Choosing the 11" over the 13" Air models was an easy decision. My goal was portability. Screen size doesn't really play into it, since at work I have a 24" LCD and at home I have a 23" LCD. I was never very impressed with the older 13" Air model. It was still the same size as my MacBook, only thinner. If screen size does matter to you, I would think long and hard before I would buy the 13" Air over a MacBook Pro.
Using the machine, the quickness is very surprising. Of course, the SSD gets most of the credit. When discussing the speed of the machine versus other Macintosh models, a good analogy is in cars, electric cars versus gas. Car motor power is measured by two different factors, horsepower and torque. Horsepower is where you get your speed, and torque is how fast you can get to your horsepower. Now an interesting thing happens with electric cars versus gas. In a drag race, the electric car has the advantage at the start since an electric motor has 100% of its torque available at 0 RPMs, whereas a gasoline engine requires the motor to hit a certain number of RPMs before torque is available. Depending on the length of the race, an electric car can win every time against a more powerful gasoline powered car. This is the same feeling with the MacBook Air. With the SSD, the computer is faster than more powerful computers for a wide range of tasks a user may do during the day. While a core i7 MacBook Pro is going to beat the MacBook Air at rendering video, if the race is shorter, say launching Safari and browsing the web, the MacBook Air is going to win. Can this machine be my main machine? It already is!
Size wise, it is about as thick as my iPad (in the Apple Case) is, and weight wise it's pretty much a tie with the iPad. In fact, I handed my MBA and iPad to my sister-in-law and asked her which was heavier, and she said the iPad! Although the MBA has about the same depth and thickness as the iPad, it is around 1.5" longer. Not as portable as the iPad, but pretty close.
The screen size at first took a little getting used to. I wasn't too worried about the smaller screen, but the first couple of days of using it I kept wanting to bump up the font sizes when browsing. This need went away, and I've now gotten used to the size of the fonts on the screen. (By the way, when is a browser going to give me the ability to double-click on an article and have it zoom into that text, like my iPad and iPod Touch does?)
Odds and ends
Build quality is excellent, the full size keyboard is great, and the touchpad is amazing. My extra MacBook charger works with it too! I ordered mini-display port adapters for \$30 from monoprice.com for VGA, DVI, and HDMI. Compare that to the \$29 Apple wants for just the VGA adapter!

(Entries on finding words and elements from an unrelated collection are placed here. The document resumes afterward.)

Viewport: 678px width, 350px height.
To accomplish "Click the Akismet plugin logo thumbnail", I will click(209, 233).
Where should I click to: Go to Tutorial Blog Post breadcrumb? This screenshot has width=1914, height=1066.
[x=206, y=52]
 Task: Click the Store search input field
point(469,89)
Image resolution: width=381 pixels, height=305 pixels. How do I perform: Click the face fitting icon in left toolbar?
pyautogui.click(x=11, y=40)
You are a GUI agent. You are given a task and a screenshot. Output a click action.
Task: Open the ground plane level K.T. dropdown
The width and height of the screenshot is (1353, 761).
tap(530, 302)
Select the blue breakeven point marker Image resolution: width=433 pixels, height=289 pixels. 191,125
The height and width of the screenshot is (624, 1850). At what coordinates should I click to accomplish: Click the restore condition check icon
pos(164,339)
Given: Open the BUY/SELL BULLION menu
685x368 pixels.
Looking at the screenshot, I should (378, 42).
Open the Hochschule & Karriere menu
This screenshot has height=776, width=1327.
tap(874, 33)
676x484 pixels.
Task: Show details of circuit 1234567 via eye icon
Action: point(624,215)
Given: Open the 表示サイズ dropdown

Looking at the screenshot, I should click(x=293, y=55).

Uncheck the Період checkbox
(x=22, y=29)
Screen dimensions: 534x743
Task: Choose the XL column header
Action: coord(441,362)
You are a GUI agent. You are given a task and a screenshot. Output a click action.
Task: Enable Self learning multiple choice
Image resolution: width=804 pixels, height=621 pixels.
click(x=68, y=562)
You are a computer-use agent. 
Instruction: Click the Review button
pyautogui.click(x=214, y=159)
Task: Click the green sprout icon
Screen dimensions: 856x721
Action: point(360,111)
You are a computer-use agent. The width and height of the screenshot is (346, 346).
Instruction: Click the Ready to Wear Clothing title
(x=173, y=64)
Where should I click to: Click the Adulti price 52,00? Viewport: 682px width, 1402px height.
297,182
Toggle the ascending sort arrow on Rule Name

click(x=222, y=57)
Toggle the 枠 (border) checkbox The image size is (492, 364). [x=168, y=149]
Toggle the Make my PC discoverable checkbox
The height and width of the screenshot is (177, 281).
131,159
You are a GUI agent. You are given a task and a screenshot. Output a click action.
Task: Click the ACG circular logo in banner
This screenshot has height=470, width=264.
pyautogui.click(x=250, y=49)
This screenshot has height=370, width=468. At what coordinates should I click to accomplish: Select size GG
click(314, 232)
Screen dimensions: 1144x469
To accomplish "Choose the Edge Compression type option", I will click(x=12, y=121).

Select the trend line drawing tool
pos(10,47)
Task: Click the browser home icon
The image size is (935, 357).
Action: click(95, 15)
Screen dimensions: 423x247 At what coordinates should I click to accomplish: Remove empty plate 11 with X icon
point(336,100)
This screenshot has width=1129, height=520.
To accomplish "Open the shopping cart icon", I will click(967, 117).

I actually don't really have any cons against the MacBook Air 11". Twice I've woken it up and the backlight didn't come on, but it hasn't happened enough for me to worry about it yet (and I've got 11 more months to decide whether to buy AppleCare for it :-). It's almost a perfect travel companion, and if Apple could shave another inch or so from the width it would be perfect!
Have the MacBook Airs gotten you interested in a Mac? Would you buy an Air and run Windows 7 or Linux on it?